Three pharmacy benefit managers (PBMs) - CVS's Caremark, Cigna's Express Scripts and UnitedHealth Group's Optum Rx - currently control around 80% of the U.S. prescription drug market.

Tyson has become one of the largest U.S. employers to move away from using a traditional PBM, at a time when these companies are under fire from lawmakers over their role in driving up healthcare costs.

Last year, non-profit health insurer Blue Shield of California said it plans to stop using most of CVS's PBM services and tap into five different partners, including Amazon.com and Mark Cuban's Cost Plus Drugs.

Rightway works on a fee basis and claims it can reduce employer spending by 18% on average. The startup also said it allows clients to trace every transaction to boost transparency.

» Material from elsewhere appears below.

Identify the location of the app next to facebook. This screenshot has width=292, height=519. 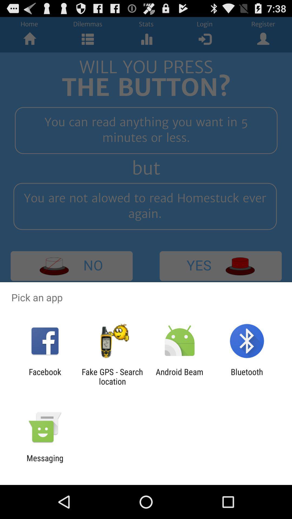
(112, 376).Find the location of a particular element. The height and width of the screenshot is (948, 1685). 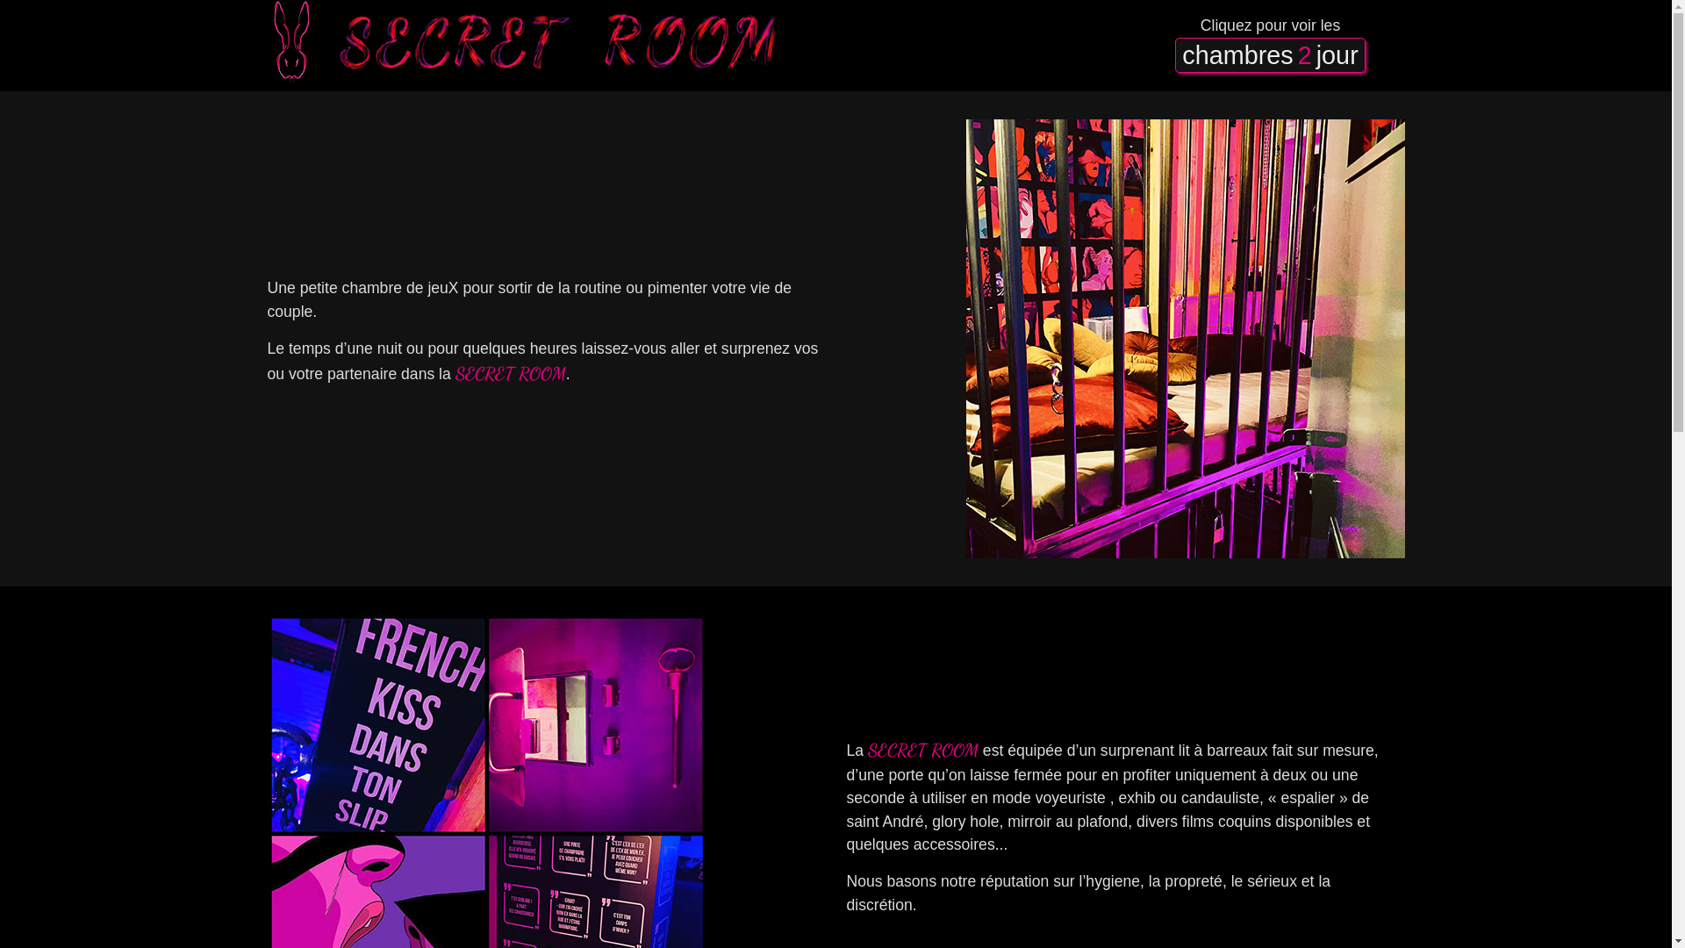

PBMs act as middlemen, negotiating rebates and fees with drug manufacturers, creating lists of medications that are covered by insurance and reimbursing pharmacies for patients' prescriptions.

In December, CVS had said it would simplify the structure through which its pharmacies get reimbursed for drugs, in a push for more transparency.

Under the new model, called CostVantage, the company's over-9,000 pharmacies will have fixed markups and fees to define drug costs and related reimbursements at contracted insurers and pharmacy benefit managers.

Tyson and CVS did not immediately respond to Reuters requests for comment.